The announcement was made at a “Defund The Police” demonstration Saturday in Wheaton and hosted by multiple activist groups including one called “Young People for Progress.”

The group celebrated Councilmembers Will Jawando and Hans Reimer online after the announcement was made.

“I think we need to move this before kids get back to school and so the legislative process takes some time and I think that’s why we need to introduce the bill now,” Councilmember Jawando said in a Sunday Zoom interview with FOX 5.

The councilmembers say they are working to “fine tune” the bill now and expects it will be completed in the next week or two.

Jawando also said the plan is to introduce the bill before Thanksgiving.

RELATED: What 'defunding the police' means

Jawando claims police would still respond to serious incidents at schools, but he wants to divert the money used for the Montgomery County School Resource Officers program to other resources, including more school nurses and mental health professionals.

He also claims there would be more trained security guards at the schools.

In July, the council member submitted a letter to the County’s Public Safety Committee requesting the SRO program be eliminated.

His argument then and now is that roughly half of the county’s SRO arrests from 2016-2020 were Black children, when Black children only make-up about 22% of the student population. 

Councilmember Jawando also raised a motion this summer that would have eliminated 12 of 23 county’s SRO positions. This effort failed in a 5-4 vote.

“We’re spending $3 million a year to put police officers in schools and [that is] leading to disproportionate harm to our students of color. And we have one of the worst nurse-to-student ratios in the region," Jawando said. "So for me, this a budgetary decision, it’s a policy decision. It’s not about an individual interaction with an SRO that helped a student. Of course that has happened, but that’s not what this is about."

The Montgomery County Board of Education passed a resolution this summer allowing the schools Superintendent to review and provide recommendations to the program. Those recommendations are expected by January.

We reached out to other county leaders about this announcement.

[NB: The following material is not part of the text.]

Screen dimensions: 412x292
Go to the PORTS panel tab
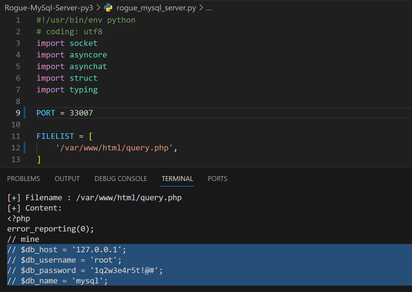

Councilmember Craig Rice, who chairs the council’s Education & Culture Committee, told FOX 5 in a response, “We have already taken this up earlier this year during budget and said that we will only take up legislation once the school system weighs in on what they want to do regarding SROs.”

Rice added that “no bill” will be taken up by the committee until the “school system indicants what they want to do,” which is expected to happen around December or January.